[Source data]
---+---
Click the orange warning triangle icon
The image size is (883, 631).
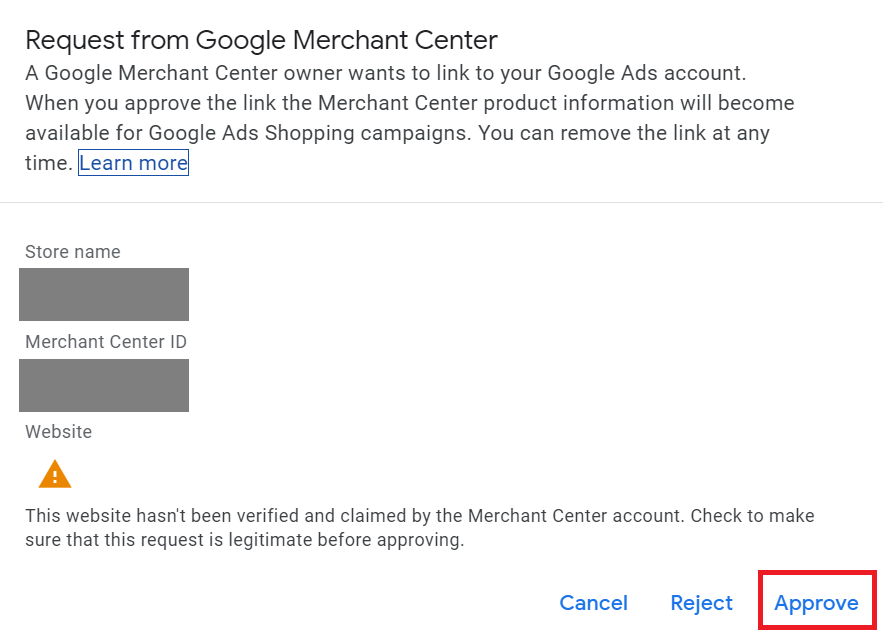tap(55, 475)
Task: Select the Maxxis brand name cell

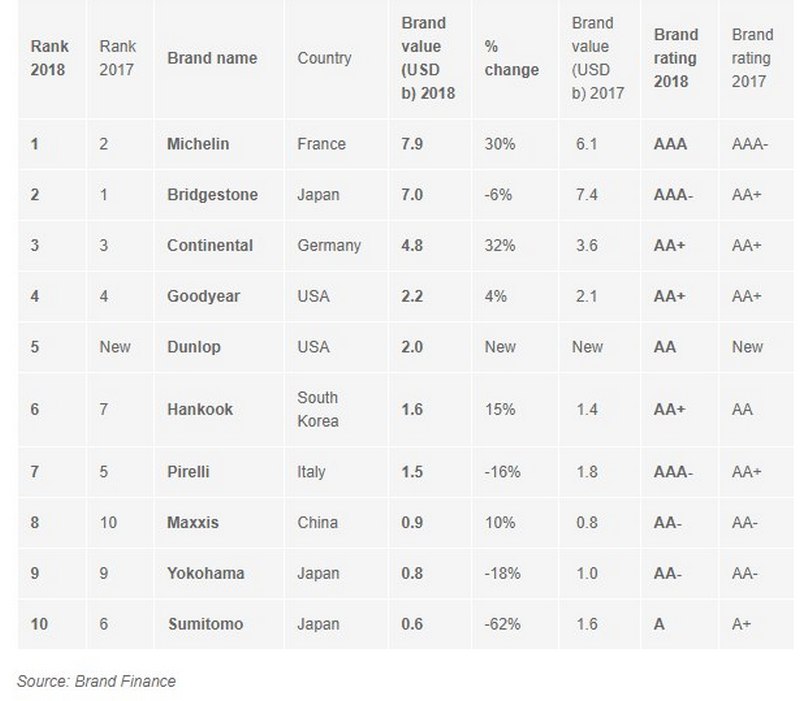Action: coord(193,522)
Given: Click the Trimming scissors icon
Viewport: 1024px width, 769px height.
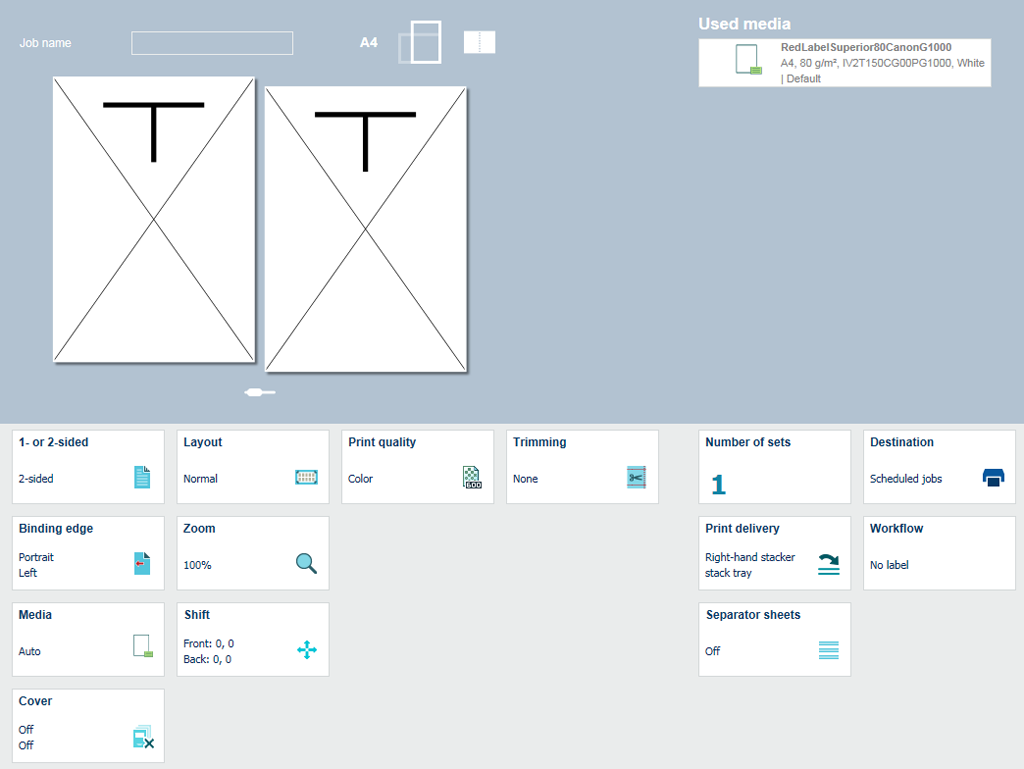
---+---
→ **INSTRUCTIONS FOR THE TASK**
Repeat the entries exactly. Any picture is to be left out.

→ **RESULT OF THIS EXERCISE**
Click the orange warning triangle icon
The image size is (883, 631).
tap(55, 475)
Task: Select the Maxxis brand name cell

Action: coord(193,522)
Given: Click the Trimming scissors icon
Viewport: 1024px width, 769px height.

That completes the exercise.